The first set of openings 50 is formed in the first portion 42 of the circular band 14 and the second set of openings 52 is formed in the second portion 44 of the circular band 14. The first set of openings 50 is axially spaced apart from the second set of openings 52 in a direction parallel to the axis 12. As discussed above, the third portion 46 of the circular band 14 provides a continuous unbroken surface that separates the first set of openings 50 from the second set of openings 52.

In FIG. 3, the first 50 and second 52 sets of openings 50 are formed as oval shaped slots where slots 60a in the first portion 42 are greater in size than slots 60b in the second portion 44. In FIG. 4, slots 60c are formed to have an even greater cross-sectional area than the slots 60a shown in the FIG. 3 configuration. In FIG. 5, the first set of openings 50 is formed as circular openings 70 and the second set of openings 52 is formed as oval shaped slots 72.
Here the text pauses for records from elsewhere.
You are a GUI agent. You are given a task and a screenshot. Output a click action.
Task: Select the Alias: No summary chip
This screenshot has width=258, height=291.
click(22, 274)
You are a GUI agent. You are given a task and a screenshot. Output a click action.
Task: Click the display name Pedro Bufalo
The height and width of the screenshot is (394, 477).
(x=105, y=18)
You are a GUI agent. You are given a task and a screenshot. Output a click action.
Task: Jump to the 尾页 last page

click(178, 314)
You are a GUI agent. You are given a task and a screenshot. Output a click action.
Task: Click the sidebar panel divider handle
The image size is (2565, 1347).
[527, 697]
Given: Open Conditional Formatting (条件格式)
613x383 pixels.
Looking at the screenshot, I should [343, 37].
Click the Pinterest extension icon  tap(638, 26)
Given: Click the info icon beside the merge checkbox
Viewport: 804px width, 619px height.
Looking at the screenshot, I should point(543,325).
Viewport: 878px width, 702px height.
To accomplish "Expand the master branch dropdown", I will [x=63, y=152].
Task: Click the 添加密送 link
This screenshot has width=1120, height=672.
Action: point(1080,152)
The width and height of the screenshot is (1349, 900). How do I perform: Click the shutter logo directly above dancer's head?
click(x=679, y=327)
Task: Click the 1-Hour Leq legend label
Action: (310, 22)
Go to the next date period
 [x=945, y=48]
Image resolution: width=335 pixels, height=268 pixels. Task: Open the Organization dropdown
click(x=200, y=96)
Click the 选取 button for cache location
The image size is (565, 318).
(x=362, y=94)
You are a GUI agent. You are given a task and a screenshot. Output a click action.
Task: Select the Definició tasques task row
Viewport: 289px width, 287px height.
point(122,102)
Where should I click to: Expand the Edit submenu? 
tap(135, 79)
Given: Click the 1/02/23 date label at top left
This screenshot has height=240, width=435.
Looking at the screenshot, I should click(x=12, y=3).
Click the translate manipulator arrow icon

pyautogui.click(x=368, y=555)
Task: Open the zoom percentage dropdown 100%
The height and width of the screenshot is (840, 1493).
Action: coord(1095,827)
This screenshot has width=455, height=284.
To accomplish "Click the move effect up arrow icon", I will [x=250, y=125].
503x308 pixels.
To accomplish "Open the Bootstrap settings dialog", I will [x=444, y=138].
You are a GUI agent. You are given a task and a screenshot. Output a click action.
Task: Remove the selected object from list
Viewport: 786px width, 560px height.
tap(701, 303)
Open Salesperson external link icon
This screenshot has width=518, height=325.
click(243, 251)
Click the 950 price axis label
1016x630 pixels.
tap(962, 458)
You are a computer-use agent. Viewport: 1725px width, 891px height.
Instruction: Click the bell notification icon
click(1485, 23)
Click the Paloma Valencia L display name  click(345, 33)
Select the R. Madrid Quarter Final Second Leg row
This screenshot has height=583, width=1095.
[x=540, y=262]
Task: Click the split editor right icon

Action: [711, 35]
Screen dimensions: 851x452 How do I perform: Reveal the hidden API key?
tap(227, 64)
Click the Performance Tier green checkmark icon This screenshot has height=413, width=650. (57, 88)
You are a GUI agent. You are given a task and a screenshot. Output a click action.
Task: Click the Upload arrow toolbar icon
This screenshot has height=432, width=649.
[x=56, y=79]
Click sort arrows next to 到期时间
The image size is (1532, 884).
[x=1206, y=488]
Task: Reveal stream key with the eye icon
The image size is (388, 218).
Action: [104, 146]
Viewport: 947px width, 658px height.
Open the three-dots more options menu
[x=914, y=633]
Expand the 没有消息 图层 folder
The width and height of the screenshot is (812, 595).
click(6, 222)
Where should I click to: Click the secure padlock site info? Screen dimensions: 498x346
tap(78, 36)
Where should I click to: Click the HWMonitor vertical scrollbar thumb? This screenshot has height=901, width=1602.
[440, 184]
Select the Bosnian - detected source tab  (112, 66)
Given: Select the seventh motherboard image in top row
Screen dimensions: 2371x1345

In each configuration, the plurality of discrete openings 28 defines a circumferential open area within the circular band 14. Preferably, a surface area defined by the outer circumferential surface 30 of the circular band 14 is greater than the circumferential open area. This ensures that the vehicle wheel rim 10 retains sufficient structure to support wheel input loads. However, depending upon the vehicle application, the surface area defined by the outer circumferential surface 30 of the circular band 14 could be less than the circumferential open area.

It should be understood that the configurations shown in FIGS. 3-5 are merely examples of different discrete opening embodiments. Many other configurations, with discrete openings 28 having different shapes and sizes in various combinations, could also be used. Further, it should be understood that the examples shown in FIGS. 3-5 also include a sealing member 40 as shown in FIG. 2A or 2B.

Although a preferred embodiment of this invention has been disclosed, a worker of ordinary skill in this art would recognize that certain modifications would come within the scope of this invention. For that reason, the following claims should be studied to determine the true scope and content of this invention.